The task: Using the listing below, retype only the lines from the line with "Image resolution: width=1568" through the end, both ends included, and exclude the pictures.

Data listing:
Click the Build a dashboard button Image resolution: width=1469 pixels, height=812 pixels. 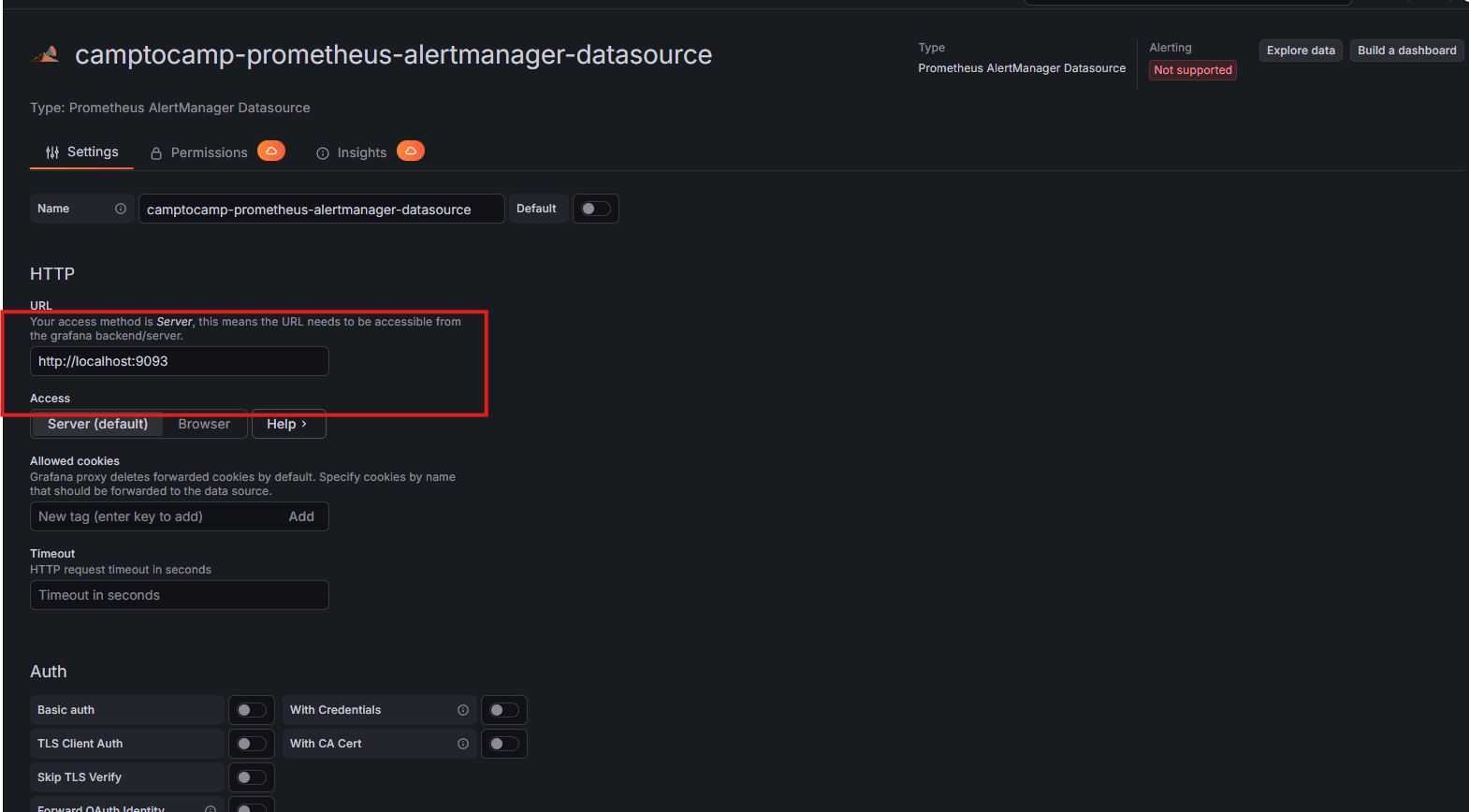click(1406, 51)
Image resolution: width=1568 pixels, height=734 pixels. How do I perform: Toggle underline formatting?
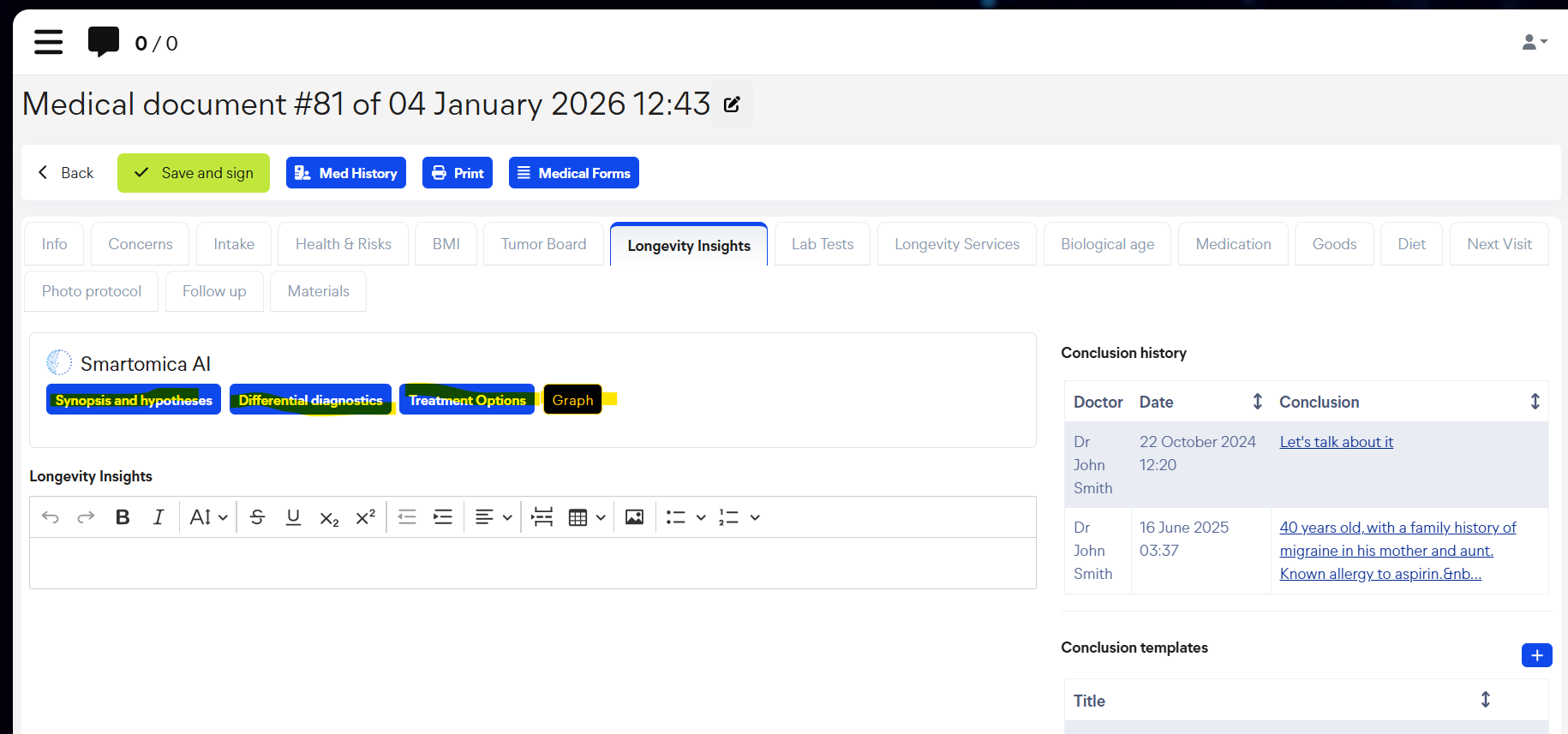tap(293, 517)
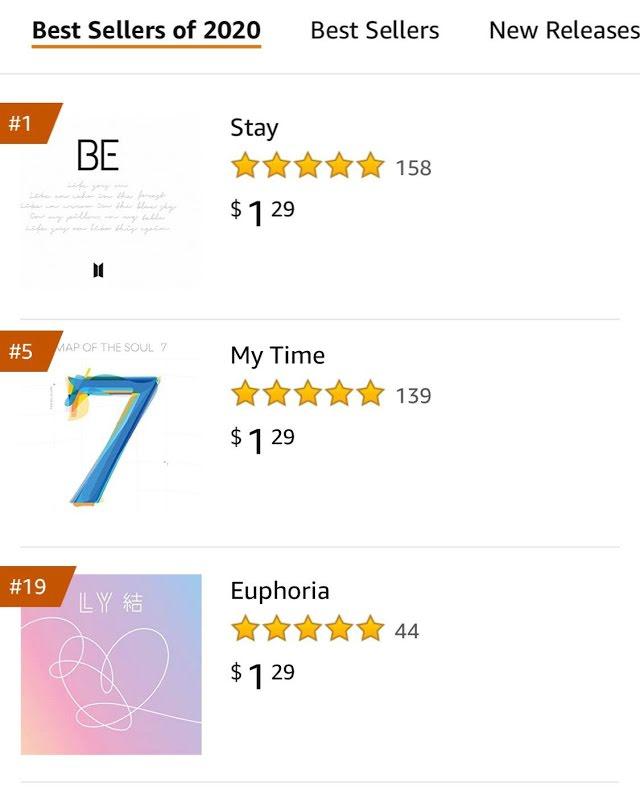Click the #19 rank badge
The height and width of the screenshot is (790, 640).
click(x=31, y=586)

Result for this task:
Image resolution: width=1568 pixels, height=734 pixels. How do I perform: Toggle underline formatting?
tap(293, 517)
Click the #19 rank badge
The height and width of the screenshot is (790, 640).
click(x=31, y=586)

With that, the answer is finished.